As they get older, most of these single mothers accept the fact that they are no longer starry-eyed girls looking for love. Passion for love has become determination to find security and peace in a marriage, if there ever is to be a second marriage.

"I'm fully occupied in my daily work and when I get back home I have to help my daughter with her homework. On weekends, I'm the one to take her to different training classes," complains Wu Ying, who has an 11-year-old daughter. Her husband died of cancer five years ago.

She finds being both a mother and father beyond her capacity, physically and spiritually. "I'm so exhausted! Sometimes I just want a shoulder to cry on, that's my own emotional yearning."

However, where there's life, there's hope, so the saying goes.

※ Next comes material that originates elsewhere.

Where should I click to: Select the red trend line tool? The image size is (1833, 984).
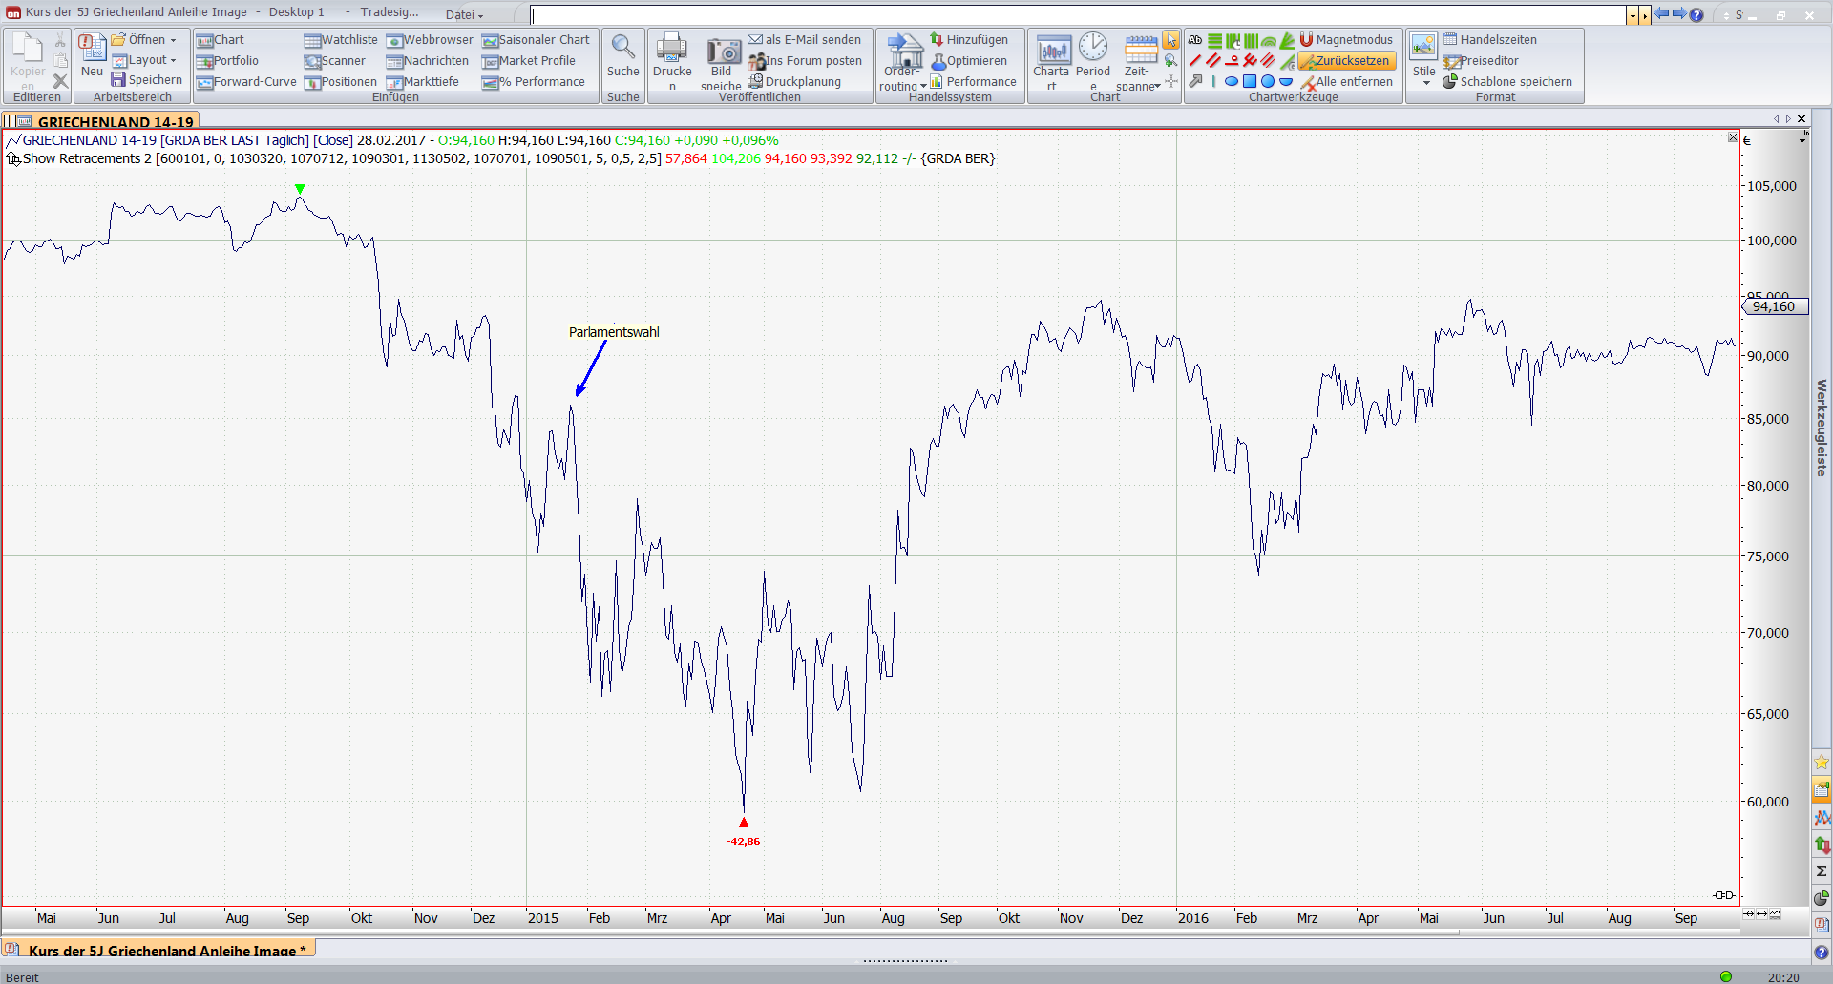tap(1195, 61)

"I was the one who proposed divorce to my husband," says Rita Wei, a manager at an international advertising company. "I earned much more than he did; I felt he contributed so little to the family. We were not on the same level."

She says she is "happier" and her parents happily take care of her son.

"I don't think that the life of a single mother should be miserable. You deserve the kind of life you want. Now I have a boyfriend and he also has a son, so we communicate about how to educate children and how to run our family in the future."

Wei is not alone in her optimism. Song Si is a freelancing scriptwriter and a single mother in her 30s.

"I don't see myself as a loser," Song says. "It might not be easy for a single mother to find true love, but even without a man I can still lead a happy life with my son."

The two often go on weekend outings to the outskirts with another family. "At my age, a man is not that important. Luckily, I have my son and my mood is calm and accepting of whatever life will give me. If a Mr Right comes long, perfect. If not, that's okay too. Life is filled with joy and hope."